The backlight includes a plate-shaped light guide plate. A material of the light guide plate is a light transmitting resin or the like, and light incident on the light guide plate from the light emitting element propagates in the inside of the light guide plate. A reflection/scattering member such as grooves, projections or a printed material is formed on the light guide plate, and the light which propagates in the inside of the light guide plate due to such a reflection/scattering member is directed and radiated toward a liquid crystal display device side.

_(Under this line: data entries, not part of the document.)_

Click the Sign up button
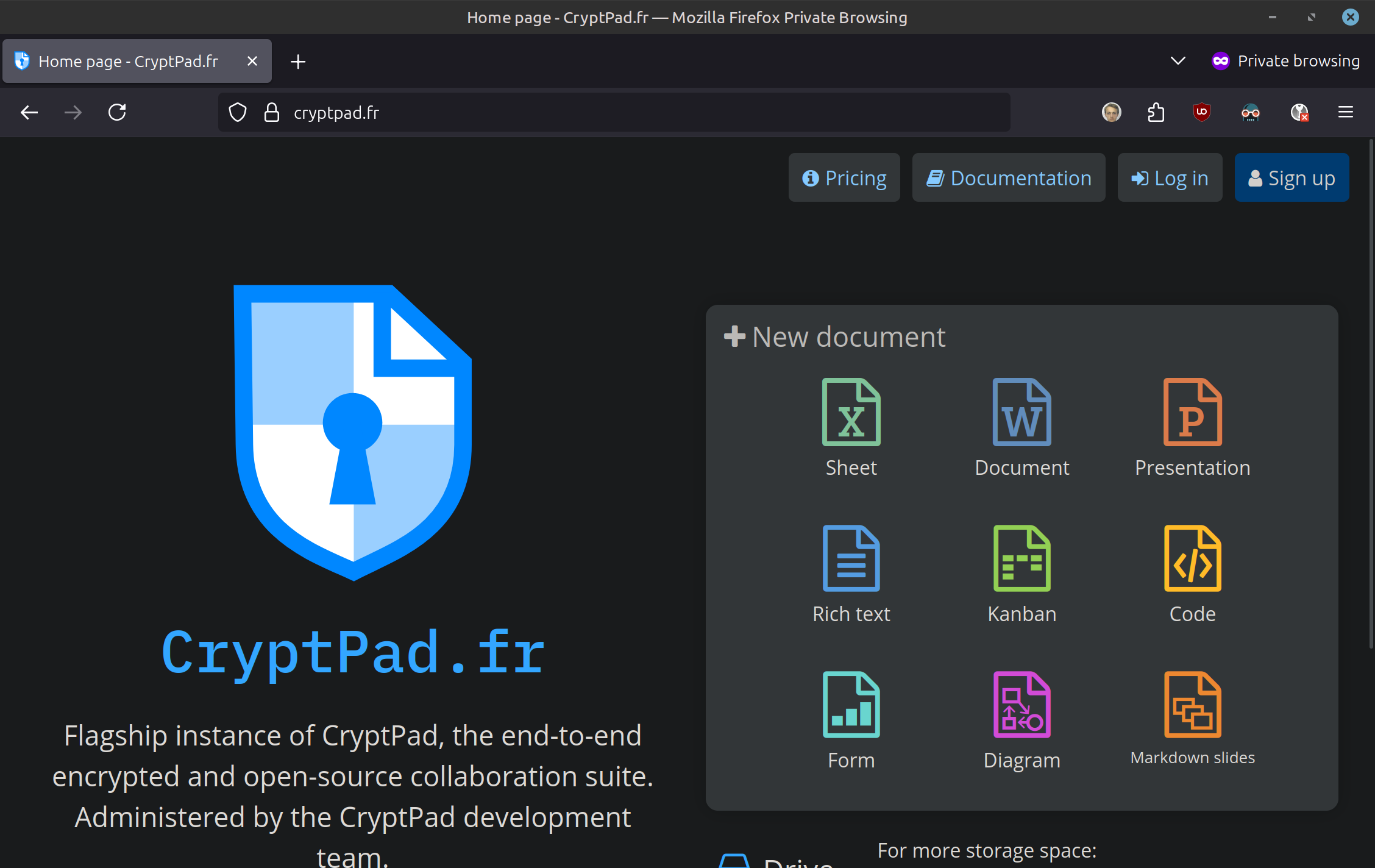The image size is (1375, 868). [x=1292, y=178]
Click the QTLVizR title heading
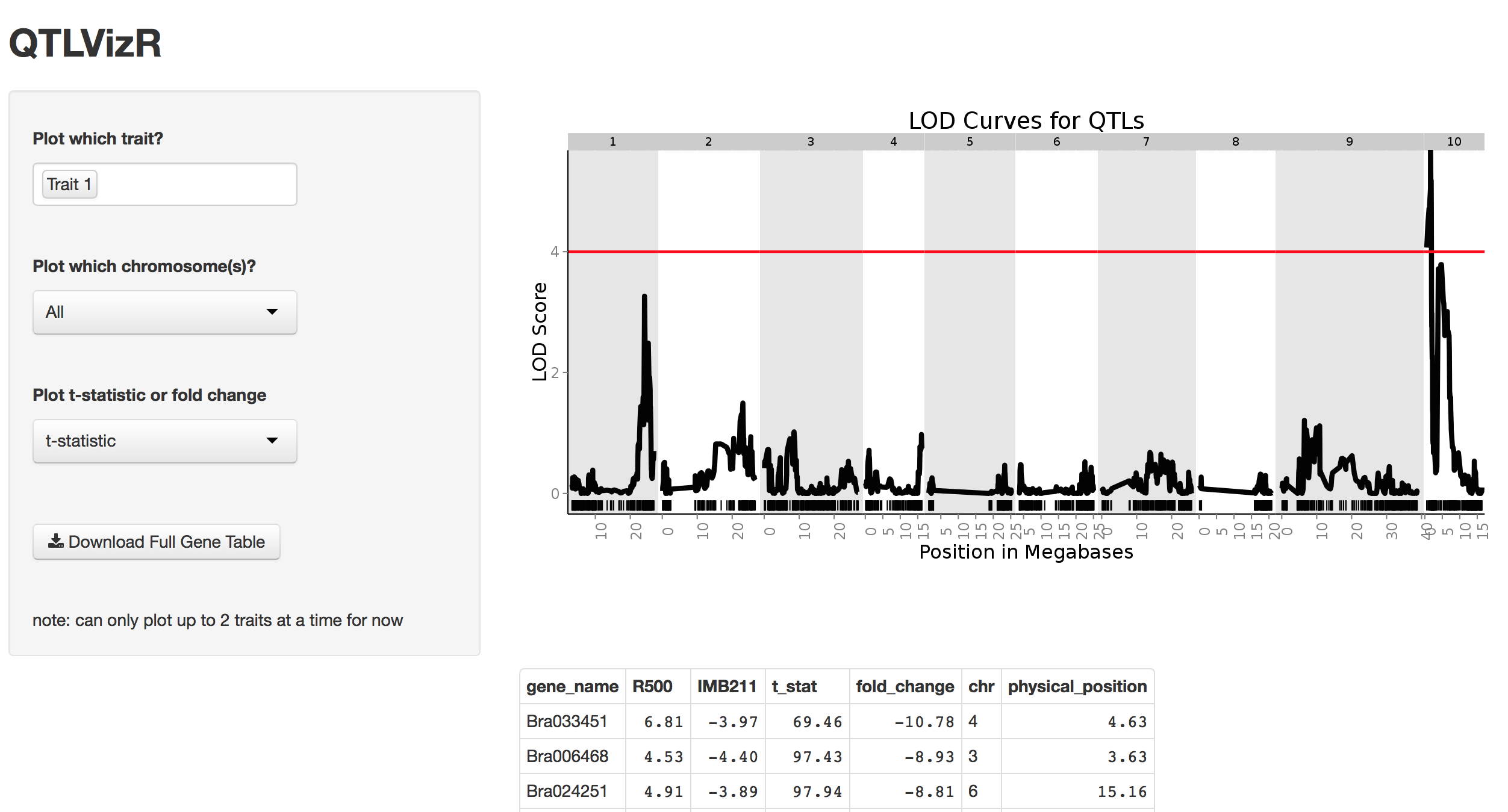The height and width of the screenshot is (812, 1508). coord(86,43)
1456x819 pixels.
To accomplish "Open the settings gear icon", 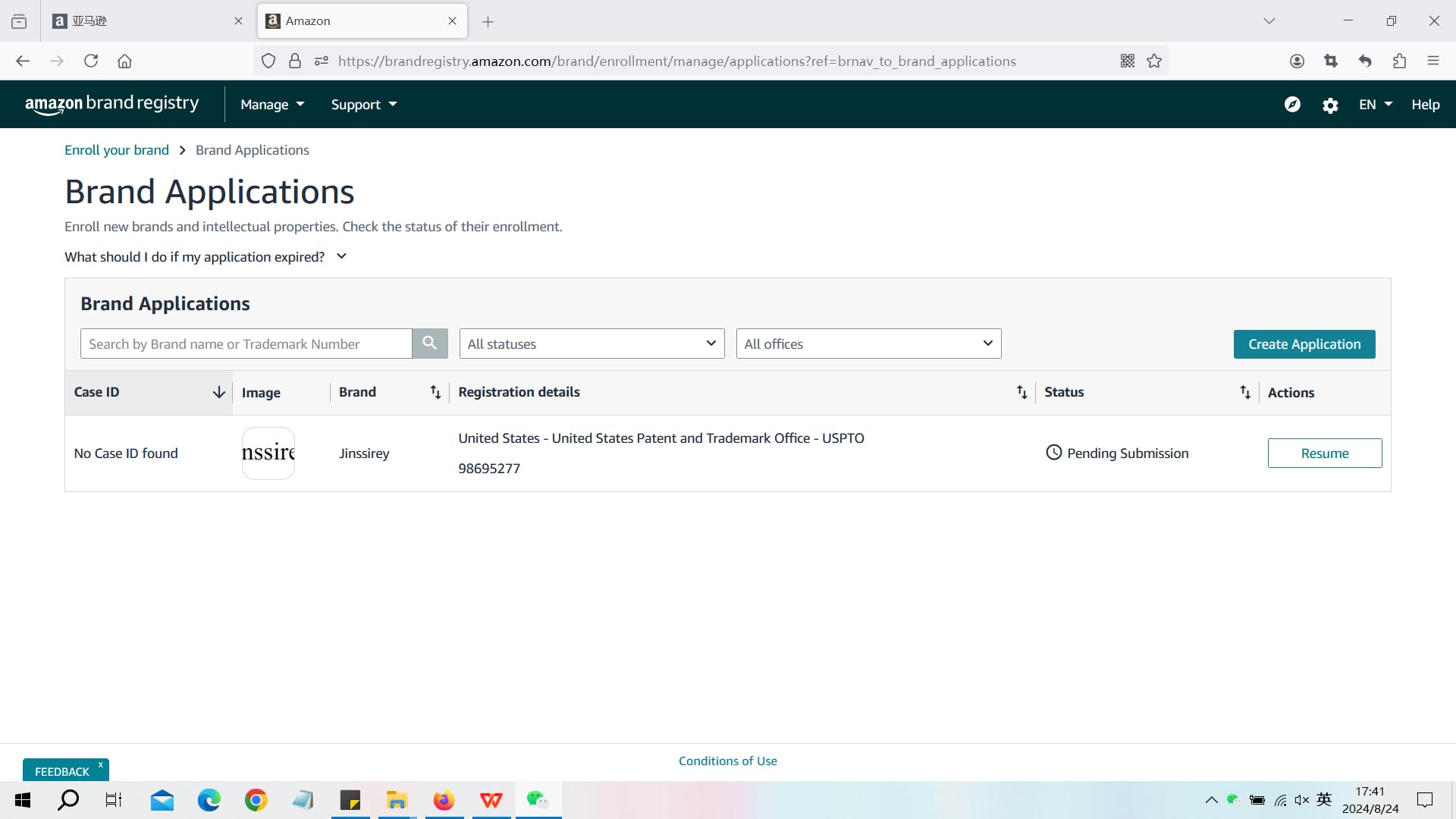I will (1330, 105).
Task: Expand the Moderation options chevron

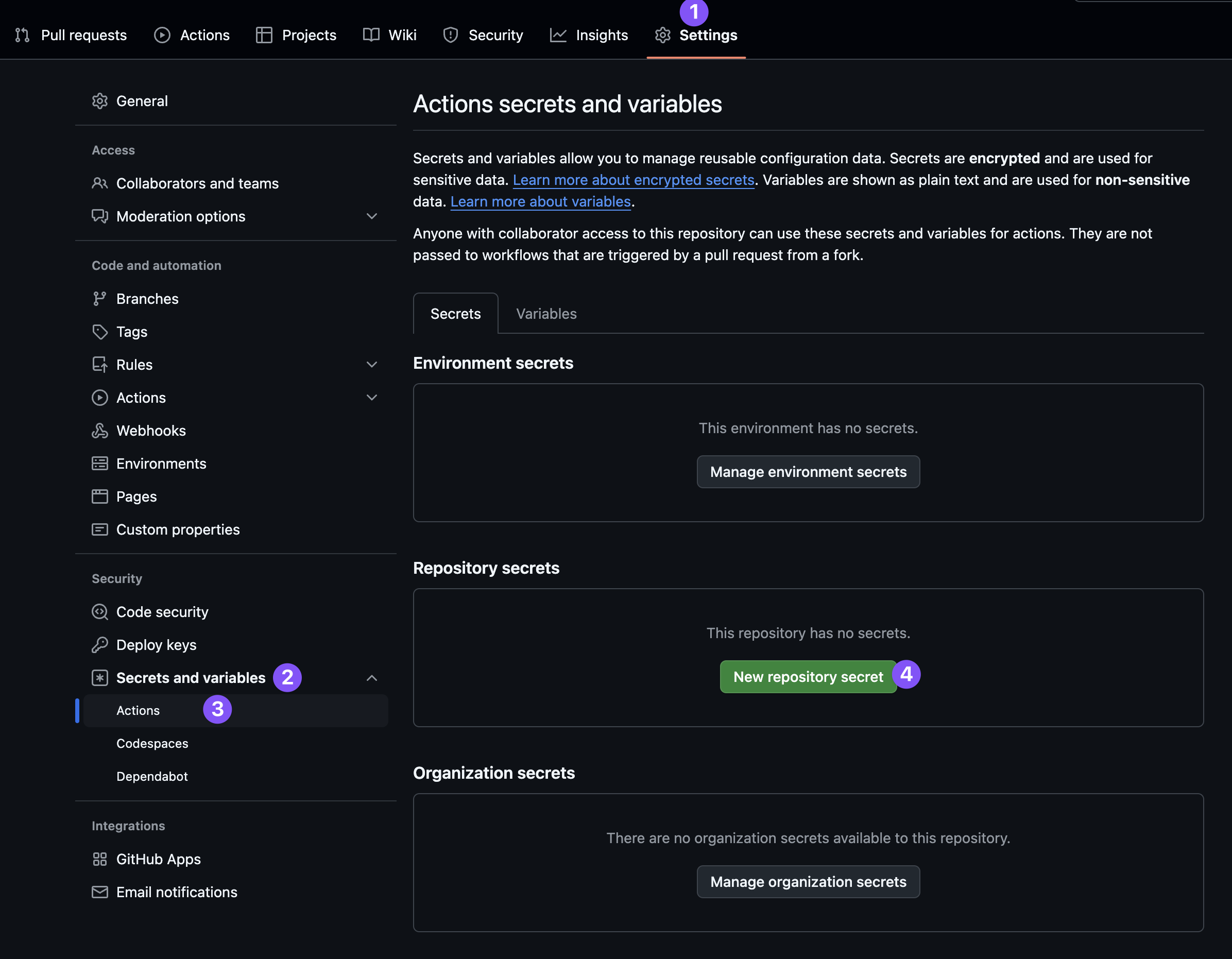Action: click(372, 217)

When LEDs are used as a light emitting element, there arises a drawback that a thickness of the LEDs is larger than a thickness of the light guide plate. Accordingly, as disclosed in JP-A-11-260136, for example, there has been proposed the constitution of a light guide plate which changes a thickness thereof in two stages, wherein a thickness of the light guide plate is made large at a light entering surface on which light is incident from a light source, and the thickness of the light guide plate at a light radiation surface is set smaller than the thickness of the light guide plate at the light entering surface thus forming an inclined surface extending toward the light radiation surface from the light entering surface. However, the technique described in JP-A-11-260136 is provided for preventing leaking of light by making use of an angle of the inclined surface, and the technique does not take leaking of light from the inclined surface when a thickness of the light radiation surface is further decreased or a method of forming the light guide plate into consideration.